Autoridades da Casa Branca silenciam ante pedido de Karzai

A Casa Branca reiterou ontem seu compromisso de apoiar as negociações de paz entre o Taleban e o governo do Afeganistão, logo depois do anúncio de suspensão das conversas pelo grupo insurgente. Mas não respondeu ao pedido feito pelo presidente do Afeganistão, Hamid Karzai, para os EUA concentrarem suas tropas nas maiores bases do país até o fim do ano e não permitirem o acesso de seus soldados aos vilarejos em 2013.

DENISE CHRISPIM MARIN, CORRESPONDENTE / WASHINGTON, O Estado de S.Paulo

16 de março de 2012 | 03h07

"Apoiamos o processo afegão para a reconciliação", afirmou o porta-voz da presidência americana, Jay Carney.

Os anúncios do Taleban e de Karzai foram feitos logo depois do embarque do secretário de Defesa, Leon Panetta, após dois dias tensos de visita ao Afeganistão.
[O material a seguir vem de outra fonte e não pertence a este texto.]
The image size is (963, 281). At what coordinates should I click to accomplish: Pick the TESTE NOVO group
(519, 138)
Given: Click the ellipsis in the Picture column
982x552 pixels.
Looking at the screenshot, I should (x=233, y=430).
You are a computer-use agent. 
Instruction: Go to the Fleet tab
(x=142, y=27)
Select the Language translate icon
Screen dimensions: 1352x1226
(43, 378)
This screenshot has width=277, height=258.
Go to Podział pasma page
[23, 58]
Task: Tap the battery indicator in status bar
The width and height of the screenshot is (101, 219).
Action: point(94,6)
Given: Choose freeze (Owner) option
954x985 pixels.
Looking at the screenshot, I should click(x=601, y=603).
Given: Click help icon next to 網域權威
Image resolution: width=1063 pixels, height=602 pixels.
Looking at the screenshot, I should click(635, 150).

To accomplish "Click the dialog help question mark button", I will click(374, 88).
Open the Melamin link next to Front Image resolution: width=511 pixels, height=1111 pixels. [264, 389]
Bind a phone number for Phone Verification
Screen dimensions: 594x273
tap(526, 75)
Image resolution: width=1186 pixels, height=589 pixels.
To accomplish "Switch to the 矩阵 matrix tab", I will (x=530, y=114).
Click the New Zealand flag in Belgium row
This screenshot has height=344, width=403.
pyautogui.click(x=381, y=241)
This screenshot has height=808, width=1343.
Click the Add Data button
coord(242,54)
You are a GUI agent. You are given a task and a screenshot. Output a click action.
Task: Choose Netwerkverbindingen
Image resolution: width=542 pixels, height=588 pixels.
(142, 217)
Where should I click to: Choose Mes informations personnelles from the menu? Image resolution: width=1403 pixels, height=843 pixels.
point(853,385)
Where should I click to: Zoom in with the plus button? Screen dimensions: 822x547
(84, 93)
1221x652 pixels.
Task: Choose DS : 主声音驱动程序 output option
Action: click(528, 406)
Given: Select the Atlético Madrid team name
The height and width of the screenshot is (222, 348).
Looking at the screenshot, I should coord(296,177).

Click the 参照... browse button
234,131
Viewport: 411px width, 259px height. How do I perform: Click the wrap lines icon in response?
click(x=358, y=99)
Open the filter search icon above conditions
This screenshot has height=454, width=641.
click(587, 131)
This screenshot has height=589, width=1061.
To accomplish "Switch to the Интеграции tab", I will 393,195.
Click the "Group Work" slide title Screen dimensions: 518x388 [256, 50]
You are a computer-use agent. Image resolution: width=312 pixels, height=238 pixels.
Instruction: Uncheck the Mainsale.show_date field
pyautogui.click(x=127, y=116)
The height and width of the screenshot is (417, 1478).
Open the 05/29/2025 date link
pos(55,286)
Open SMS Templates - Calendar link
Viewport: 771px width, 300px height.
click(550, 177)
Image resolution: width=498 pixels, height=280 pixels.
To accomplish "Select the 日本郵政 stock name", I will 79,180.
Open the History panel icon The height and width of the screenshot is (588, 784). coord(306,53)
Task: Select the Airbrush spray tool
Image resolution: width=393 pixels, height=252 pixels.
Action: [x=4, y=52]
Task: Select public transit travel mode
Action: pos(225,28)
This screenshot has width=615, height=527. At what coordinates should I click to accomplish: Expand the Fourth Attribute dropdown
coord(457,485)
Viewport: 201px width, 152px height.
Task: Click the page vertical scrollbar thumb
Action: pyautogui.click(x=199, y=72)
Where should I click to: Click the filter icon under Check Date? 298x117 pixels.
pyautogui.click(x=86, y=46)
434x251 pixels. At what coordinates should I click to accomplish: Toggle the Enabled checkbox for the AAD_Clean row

Panetta foi alvo de um atentado frustrado de um funcionário afegão da base militar de Camp Bastion, na manhã de quarta-feira.

Embora o Pentágono tenha evitado qualificar o incidente como atentado, o caso foi visto como uma reação ao massacre de 16 civis afegãos, no domingo, por parte de um sargento americano.

Sob pressão de parlamentares afegãos, desejosos do julgamento do responsável pela chacina no país, o comando americano enviou o militar, cujo nome não foi revelado, para uma base no Kuwait.